The 2015 Clek Fllo is a car seat I’ve been waiting to review for a long time. I’ve been a fan of the Clek line for years, starting with the Foonf, which was the first non-Diono car seat I purchased for extended rear-facing for my own children, and when I learned from Clek that the Fllo would be coming out, I sighed, opened my wallet, and prepared to review what I expected to be one of the four best car seats in the United States for rear-facing (alongside the Foonf, Rainier, and Pacifica).
The Clek Fllo, as noted above, is the newest baby from Canadian car seat wonder Clek, and follows in the footsteps of the highly regarded Foonf. However, it stands on its own merits and is poised to be one of the most impressive seats on the market. It’s a convertible car seat, which means it can be used in two configurations, including as a rear-facing infant seat, and as a forward-facing seat. If you want to know if it’s worth it right now without reading the rest of the review, I’ll spare you the trouble: yes, it’s worth it.

(Problems):
(A) Using the Clek Fllo review, answer the following:
(i) Which Clek car seat was the first non-Diono seat the writer bought for extended rear-facing?
(ii) What nationality does the review give for Clek?
(iii) In which two configurations can the Fllo be used?
(B) Reproduce the Clek Fllo review word for word, starting at "The 2015 Clek" and ending after "Rainier, and Pacifica).".

(Material provided):
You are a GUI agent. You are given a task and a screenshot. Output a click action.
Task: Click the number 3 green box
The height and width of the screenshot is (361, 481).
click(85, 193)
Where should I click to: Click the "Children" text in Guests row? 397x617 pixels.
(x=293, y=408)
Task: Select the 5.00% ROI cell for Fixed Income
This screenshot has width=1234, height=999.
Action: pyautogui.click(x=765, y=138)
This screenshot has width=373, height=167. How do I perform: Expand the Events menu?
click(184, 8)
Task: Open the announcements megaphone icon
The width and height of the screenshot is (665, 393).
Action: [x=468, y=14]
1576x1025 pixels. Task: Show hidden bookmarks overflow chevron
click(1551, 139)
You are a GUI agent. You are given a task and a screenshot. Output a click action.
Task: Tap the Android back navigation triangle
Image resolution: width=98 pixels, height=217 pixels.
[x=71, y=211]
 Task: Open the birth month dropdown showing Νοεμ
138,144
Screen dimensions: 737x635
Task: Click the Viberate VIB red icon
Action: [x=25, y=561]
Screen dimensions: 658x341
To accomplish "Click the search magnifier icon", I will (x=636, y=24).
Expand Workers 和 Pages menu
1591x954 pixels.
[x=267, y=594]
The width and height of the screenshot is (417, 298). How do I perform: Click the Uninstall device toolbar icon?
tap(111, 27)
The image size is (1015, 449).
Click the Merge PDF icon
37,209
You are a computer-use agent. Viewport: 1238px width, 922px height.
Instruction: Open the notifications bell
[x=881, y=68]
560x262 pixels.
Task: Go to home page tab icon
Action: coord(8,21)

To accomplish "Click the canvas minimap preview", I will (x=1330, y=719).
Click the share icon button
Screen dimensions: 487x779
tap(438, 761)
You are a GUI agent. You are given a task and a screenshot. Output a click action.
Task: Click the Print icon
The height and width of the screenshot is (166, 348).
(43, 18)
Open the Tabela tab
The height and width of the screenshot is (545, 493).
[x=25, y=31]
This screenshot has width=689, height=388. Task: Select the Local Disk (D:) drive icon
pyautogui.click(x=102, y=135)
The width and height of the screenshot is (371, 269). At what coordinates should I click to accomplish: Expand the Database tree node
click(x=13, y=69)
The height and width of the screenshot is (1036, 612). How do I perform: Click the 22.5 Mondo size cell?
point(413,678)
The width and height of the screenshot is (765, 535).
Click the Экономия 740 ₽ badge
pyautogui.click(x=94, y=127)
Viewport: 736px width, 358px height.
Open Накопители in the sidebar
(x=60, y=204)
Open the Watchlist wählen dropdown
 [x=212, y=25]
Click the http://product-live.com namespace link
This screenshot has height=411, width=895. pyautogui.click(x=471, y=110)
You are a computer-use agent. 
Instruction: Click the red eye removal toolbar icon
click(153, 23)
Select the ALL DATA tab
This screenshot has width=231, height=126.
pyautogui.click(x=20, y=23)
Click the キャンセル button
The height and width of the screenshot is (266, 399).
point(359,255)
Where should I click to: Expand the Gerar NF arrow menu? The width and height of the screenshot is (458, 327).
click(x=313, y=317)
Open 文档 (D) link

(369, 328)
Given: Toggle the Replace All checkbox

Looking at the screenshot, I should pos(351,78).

(Worked solutions):
(A)
(i) The Foonf.
(ii) Canadian.
(iii) As a rear-facing infant seat and as a forward-facing seat.

(B)
The 2015 Clek Fllo is a car seat I’ve been waiting to review for a long time. I’ve been a fan of the Clek line for years, starting with the Foonf, which was the first non-Diono car seat I purchased for extended rear-facing for my own children, and when I learned from Clek that the Fllo would be coming out, I sighed, opened my wallet, and prepared to review what I expected to be one of the four best car seats in the United States for rear-facing (alongside the Foonf, Rainier, and Pacifica).